Excerpted passage =>
•••

If you look inside of this generated file, you will find a class definition. For each XAML file, the XAML compiler builds a class derived from the class for the root element of the file. In the example shown earlier, the root element was a FlowPanel, so the generated class derives from FlowPanel:

public partial class MyPanel : MSAvalon.Windows.Controls.FlowPanel { ... }

Inside of the class's initialization code, it creates the other elements specified in the XAML:

MSAvalon.Windows.Controls.FlowPanel _FlowPanel_1_ = this;
MSAvalon.Windows.Controls.Text _Text_2_ = 
    new MSAvalon.Windows.Controls.Text();
    .AddText("Hello World");
MSAvalon.Windows.Controls.Button _Button_3_ = 
    new MSAvalon.Windows.Controls.Button();
    .AddText("Click me!");

The lines where the Text and Button objects are created are highlighted in bold. The remaining code simply sets the text of the two elements, and then makes them children of the FlowPanel, so that the tree structure of the original XAML is reflected at runtime. Note that all of this code is generated at compile time -- the XAML itself is not needed at runtime. (Having said that, if you want to generate user interfaces dynamically, it is not necessary to go through this compilation step -- it is also possible to parse XAML at runtime. WinFX provides an API for converting uncompiled XAML directly into objects.)


As well as creating objects, XAML also allows properties to be set on those objects. For example, we modify the line that creates the Button thus:

<Button Background="Red">Click me!</Button>

This indicates that the Button object's Background property should be set. The XAML compiler generates the appropriate code to set the property:

Button_3_.Background = 
    new MSAvalon.Windows.Media.SolidColorBrush(
      MSAvalon.Windows.Media.Color.FromARGB(255, 255, 0, 0)

If you're wondering how the XAML compiler is mapping from the string Red to the code above, it uses a technology that has been around since the first version of .NET shipped: type converters. Type converters are a part of the .NET design-time environment, and are used to convert between the strings displayed in the VS.NET Properties window, and the actual values of objects' properties. Type converters can also generate code to initialize these properties -- VS.NET uses them to create the code in the InitializeComponent methods in Windows Forms applications. The XAML compiler simply uses this existing infrastructure to convert attribute string values into initialization code.

Complex Properties

Not all properties can be represented as strings -- some have an internal structure consisting of many nested objects. XAML supports a special syntax for setting these so-called complex properties. Instead of setting properties using attributes, they can instead be set using child elements. To indicate that a XAML element represents a complex property rather than a normal child object, the element name must consist of the name of the parent element followed by a "." and then the property name, as shown in this example:

          <GradientStop Color="Red" Offset="0" />
          <GradientStop Color="Magenta" Offset="0.25"/>
          <GradientStop Color="Blue" Offset="0.5"/>
          <GradientStop Color="White" Offset="1"/>
  Click me!

•••

Action item =>
Extend the passage on XAML above, picking up right after its last line.

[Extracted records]
•••

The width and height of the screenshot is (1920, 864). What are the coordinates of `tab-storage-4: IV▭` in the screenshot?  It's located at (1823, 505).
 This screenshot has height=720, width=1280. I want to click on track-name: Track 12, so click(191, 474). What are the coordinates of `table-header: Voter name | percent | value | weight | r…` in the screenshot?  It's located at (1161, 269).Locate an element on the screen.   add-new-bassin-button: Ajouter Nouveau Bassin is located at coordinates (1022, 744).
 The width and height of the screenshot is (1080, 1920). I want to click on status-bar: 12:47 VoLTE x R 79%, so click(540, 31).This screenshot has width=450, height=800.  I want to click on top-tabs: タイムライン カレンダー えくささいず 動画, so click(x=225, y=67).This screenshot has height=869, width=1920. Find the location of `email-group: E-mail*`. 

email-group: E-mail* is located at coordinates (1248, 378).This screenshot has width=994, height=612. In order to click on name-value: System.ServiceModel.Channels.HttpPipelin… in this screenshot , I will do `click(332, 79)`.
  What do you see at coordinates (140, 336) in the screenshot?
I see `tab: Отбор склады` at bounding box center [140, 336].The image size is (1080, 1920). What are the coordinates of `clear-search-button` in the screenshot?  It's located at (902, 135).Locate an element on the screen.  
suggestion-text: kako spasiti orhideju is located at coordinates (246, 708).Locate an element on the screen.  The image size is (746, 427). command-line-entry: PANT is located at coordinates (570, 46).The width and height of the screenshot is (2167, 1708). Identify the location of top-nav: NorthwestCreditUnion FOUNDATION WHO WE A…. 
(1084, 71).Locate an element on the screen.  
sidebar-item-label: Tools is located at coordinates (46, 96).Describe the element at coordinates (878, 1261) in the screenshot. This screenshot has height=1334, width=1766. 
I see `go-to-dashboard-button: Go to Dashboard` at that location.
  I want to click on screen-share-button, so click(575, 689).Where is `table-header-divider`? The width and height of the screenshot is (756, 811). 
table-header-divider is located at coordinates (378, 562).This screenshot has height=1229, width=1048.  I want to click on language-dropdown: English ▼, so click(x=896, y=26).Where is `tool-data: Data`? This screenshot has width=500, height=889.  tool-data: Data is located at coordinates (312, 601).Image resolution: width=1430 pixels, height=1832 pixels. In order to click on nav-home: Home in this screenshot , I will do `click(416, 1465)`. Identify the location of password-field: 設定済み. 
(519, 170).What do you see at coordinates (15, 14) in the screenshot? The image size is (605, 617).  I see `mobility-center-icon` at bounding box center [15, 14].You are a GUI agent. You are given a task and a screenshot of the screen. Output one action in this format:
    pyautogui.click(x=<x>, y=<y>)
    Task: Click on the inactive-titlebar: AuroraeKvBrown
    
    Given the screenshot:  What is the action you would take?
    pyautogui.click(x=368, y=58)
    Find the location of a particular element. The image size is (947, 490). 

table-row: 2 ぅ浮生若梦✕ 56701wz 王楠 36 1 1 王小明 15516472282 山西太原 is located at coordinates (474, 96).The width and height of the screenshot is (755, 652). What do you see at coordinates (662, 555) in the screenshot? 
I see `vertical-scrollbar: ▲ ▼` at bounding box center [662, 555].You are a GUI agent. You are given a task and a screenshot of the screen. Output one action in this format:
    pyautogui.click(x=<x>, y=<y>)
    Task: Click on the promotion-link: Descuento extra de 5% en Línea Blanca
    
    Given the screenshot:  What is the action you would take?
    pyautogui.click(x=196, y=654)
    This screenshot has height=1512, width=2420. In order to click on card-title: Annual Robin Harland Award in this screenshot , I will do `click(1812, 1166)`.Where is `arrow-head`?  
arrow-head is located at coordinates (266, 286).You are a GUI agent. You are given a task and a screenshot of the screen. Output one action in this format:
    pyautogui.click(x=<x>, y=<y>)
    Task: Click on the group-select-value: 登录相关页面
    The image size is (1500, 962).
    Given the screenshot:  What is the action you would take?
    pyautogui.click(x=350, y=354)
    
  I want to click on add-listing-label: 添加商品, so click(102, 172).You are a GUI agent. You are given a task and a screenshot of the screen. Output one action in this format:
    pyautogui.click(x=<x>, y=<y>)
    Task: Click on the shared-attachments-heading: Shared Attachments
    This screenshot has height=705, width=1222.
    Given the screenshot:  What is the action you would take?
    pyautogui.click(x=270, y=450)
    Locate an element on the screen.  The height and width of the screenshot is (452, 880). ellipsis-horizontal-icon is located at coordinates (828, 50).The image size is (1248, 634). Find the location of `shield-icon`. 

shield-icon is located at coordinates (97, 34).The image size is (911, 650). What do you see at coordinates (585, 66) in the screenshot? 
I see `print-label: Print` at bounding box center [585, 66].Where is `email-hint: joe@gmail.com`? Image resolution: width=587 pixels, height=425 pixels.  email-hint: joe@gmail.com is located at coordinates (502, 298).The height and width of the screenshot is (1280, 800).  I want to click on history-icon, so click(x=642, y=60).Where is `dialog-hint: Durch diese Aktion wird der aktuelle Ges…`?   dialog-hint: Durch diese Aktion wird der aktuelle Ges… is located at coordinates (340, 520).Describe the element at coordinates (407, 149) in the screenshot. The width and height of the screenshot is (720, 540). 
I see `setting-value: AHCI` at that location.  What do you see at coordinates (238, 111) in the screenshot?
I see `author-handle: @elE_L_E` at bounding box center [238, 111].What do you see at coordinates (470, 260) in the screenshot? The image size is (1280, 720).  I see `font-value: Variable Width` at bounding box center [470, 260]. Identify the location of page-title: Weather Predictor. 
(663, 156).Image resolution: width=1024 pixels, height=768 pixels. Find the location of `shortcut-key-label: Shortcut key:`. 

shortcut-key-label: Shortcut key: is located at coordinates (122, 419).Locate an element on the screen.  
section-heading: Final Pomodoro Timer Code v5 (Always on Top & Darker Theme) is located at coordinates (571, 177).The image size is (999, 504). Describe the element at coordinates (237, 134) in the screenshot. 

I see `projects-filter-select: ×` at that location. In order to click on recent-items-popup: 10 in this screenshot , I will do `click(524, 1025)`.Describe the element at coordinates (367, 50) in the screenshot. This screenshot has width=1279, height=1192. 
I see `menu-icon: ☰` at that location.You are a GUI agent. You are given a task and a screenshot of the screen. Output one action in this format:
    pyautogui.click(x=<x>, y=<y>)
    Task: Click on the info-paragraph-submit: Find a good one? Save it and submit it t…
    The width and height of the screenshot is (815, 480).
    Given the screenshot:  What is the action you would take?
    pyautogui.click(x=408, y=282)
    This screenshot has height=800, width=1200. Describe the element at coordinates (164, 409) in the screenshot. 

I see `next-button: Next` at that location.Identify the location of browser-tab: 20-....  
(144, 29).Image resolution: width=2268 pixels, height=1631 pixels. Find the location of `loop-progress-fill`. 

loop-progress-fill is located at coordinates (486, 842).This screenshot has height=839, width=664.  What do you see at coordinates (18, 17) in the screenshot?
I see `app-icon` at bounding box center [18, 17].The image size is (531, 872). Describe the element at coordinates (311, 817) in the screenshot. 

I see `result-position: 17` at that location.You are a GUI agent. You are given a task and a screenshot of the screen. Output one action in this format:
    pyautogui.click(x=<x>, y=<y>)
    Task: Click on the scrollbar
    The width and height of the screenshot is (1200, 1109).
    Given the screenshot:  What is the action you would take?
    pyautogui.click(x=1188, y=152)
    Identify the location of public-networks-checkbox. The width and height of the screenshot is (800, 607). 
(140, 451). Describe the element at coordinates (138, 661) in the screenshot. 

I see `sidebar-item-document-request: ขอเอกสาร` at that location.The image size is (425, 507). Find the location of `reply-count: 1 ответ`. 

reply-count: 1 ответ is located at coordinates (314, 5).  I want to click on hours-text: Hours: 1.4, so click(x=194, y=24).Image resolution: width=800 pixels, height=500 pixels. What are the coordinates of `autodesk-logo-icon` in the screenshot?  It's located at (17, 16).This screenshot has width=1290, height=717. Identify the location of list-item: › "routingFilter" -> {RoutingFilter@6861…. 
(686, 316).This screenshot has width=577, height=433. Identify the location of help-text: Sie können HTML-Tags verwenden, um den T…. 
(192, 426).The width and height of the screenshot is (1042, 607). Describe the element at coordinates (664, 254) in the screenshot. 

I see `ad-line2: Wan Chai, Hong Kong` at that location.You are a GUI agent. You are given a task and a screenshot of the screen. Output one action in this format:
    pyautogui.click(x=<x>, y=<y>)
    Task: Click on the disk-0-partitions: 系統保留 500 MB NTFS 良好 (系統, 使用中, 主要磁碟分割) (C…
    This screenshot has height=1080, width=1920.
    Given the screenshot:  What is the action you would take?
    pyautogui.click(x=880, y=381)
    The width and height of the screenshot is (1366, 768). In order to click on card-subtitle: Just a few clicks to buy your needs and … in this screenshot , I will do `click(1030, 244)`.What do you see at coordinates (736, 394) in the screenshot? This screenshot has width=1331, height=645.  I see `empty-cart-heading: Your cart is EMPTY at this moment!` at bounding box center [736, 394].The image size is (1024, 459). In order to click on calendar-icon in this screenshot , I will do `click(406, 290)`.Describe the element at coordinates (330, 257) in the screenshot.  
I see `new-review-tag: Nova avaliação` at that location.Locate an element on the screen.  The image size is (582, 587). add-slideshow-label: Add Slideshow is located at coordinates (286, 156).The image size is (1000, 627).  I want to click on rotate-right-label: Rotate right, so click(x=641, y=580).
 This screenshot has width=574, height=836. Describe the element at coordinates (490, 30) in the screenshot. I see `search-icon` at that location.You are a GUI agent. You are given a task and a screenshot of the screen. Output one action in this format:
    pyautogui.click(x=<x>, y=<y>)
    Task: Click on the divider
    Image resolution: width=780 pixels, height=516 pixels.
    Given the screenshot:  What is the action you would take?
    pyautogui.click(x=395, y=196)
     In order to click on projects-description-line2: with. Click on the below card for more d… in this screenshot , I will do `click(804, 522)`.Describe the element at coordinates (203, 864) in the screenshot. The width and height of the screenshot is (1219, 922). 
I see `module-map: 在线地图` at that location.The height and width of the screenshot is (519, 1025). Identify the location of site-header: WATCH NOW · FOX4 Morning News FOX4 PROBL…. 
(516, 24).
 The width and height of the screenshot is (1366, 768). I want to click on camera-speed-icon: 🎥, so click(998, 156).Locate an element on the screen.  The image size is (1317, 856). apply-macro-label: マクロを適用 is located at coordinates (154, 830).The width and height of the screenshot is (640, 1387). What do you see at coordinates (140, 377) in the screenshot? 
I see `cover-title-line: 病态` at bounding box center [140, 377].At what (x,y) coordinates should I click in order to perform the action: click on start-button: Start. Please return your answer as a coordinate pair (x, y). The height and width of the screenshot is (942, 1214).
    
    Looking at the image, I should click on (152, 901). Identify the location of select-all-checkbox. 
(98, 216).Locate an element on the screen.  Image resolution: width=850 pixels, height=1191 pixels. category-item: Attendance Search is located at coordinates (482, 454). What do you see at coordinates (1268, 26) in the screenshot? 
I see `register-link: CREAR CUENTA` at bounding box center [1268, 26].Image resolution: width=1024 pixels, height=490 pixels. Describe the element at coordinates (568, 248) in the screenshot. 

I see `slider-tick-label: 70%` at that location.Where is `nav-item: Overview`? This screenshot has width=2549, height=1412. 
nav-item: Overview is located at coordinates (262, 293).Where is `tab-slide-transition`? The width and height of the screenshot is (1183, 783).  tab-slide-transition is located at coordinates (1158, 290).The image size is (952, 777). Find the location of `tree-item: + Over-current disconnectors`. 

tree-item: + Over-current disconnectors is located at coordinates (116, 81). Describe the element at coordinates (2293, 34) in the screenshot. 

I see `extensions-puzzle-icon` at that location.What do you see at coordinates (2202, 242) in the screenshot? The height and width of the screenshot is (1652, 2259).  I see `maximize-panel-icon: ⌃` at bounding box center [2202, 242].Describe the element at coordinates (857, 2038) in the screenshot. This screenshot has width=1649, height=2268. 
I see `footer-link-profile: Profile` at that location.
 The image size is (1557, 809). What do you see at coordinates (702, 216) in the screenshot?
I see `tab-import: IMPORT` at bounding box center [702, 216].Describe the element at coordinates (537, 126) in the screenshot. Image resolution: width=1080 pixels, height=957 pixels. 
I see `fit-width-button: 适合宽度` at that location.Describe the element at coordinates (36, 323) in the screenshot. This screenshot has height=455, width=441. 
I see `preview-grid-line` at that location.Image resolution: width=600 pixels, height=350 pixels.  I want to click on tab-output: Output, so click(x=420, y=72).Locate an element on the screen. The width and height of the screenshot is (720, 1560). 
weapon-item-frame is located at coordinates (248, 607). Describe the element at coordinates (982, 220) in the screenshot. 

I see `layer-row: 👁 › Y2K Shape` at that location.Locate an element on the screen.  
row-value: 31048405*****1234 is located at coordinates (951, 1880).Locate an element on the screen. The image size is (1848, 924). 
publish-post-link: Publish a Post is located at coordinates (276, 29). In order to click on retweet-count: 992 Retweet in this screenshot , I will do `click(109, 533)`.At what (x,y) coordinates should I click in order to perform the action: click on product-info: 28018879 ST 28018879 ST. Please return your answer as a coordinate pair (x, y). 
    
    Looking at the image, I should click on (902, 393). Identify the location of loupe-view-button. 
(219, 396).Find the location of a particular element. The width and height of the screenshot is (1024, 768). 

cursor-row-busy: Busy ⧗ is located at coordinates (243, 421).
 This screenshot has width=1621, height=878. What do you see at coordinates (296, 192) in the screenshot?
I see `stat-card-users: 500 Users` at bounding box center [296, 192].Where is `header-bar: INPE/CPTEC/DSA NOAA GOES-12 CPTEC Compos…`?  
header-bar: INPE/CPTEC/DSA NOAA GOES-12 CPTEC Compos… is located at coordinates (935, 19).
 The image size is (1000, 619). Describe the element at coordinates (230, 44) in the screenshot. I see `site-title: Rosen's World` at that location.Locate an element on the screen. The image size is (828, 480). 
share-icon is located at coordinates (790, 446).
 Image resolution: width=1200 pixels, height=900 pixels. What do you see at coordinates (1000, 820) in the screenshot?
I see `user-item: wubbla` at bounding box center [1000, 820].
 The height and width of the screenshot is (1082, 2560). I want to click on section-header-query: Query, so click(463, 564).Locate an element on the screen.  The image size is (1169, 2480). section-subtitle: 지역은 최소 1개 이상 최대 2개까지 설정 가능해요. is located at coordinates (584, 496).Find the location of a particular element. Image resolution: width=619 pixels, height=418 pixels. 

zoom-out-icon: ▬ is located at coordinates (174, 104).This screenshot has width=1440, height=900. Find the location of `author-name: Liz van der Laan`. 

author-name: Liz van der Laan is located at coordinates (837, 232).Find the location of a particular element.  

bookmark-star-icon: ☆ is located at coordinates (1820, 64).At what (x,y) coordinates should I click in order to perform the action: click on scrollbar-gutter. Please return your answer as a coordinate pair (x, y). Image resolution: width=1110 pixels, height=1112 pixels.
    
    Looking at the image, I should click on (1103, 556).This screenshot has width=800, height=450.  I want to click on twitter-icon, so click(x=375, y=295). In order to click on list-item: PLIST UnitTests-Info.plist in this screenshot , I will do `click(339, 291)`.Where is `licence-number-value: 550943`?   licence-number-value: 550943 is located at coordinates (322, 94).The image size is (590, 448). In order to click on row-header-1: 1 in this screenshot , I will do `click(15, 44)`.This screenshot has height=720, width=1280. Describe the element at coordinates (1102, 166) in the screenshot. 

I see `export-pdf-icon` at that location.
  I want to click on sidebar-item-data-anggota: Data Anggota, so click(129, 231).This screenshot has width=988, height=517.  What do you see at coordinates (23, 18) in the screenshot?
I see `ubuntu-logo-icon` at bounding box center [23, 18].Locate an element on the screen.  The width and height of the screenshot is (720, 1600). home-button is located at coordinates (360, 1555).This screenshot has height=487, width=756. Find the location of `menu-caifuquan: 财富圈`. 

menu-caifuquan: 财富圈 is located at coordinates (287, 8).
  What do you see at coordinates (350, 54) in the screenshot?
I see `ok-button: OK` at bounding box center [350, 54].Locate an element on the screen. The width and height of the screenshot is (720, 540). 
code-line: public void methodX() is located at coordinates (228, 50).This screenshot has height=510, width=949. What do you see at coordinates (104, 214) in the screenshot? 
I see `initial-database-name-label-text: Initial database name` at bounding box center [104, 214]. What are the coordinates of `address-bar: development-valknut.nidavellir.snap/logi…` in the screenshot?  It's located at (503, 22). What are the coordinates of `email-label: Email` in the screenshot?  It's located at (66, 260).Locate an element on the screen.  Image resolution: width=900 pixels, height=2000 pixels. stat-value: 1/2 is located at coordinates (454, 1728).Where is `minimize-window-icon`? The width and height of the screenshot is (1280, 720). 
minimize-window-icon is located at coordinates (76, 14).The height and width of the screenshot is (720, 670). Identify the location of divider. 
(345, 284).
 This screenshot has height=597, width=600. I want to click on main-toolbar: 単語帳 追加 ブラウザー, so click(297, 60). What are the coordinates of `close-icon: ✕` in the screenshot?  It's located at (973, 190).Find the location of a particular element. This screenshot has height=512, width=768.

•••

Written answer =>
Rather than relying on the usual type converter mechanism to convert a string to a brush, this example explicitly creates a brush in markup. In this case, we are creating a rather more complex brush -- a LinearGradientBrush with a number of fill stages. This example shows two complex properties, one nested inside of the other. The <Button.Background> element sets the button's background property, but inside of this, the <LinearGradientBrush.GradientStops> element sets the linear gradient brush's GradientStops property. The syntax for complex properties works in exactly the same way as for any other XAML -- it allows trees of objects to be built up. The only difference is that these are then assigned as properties of the elements to which they are applied rather than becoming children of those elements. The results are shown below:

A button with a gradient fill background

Adding Code

As we have seen, the XAML compiler generates a class for each XAML file. The class derives from the type of the root element of the XAML file, and contains code to create all of the child elements, as shown above. However, this generated code will not be sufficient to create a functional UI. Most user interfaces don't just present information -- they typically need to be able to respond to user input as well. You will therefore usually want to add code to provide the user interface's behavior.

It is possible to put code into the XAML file itself. You can add a <Code> element in the Definition namespace. (By convention, the Definition namespace is mapped to the def namespace prefix, so this element usually appears as <def:Code>.) You can then place source code directly inside of this element, and the XAML compiler will add it to the generated source file. You will normally place this inside of a CDATA section, as the following example shows:

<FlowPanel xmlns=""
    <Text>Hello World</Text>
    <Button>Click me!</Button>
        // Will be added to generated source file
        public string Hello()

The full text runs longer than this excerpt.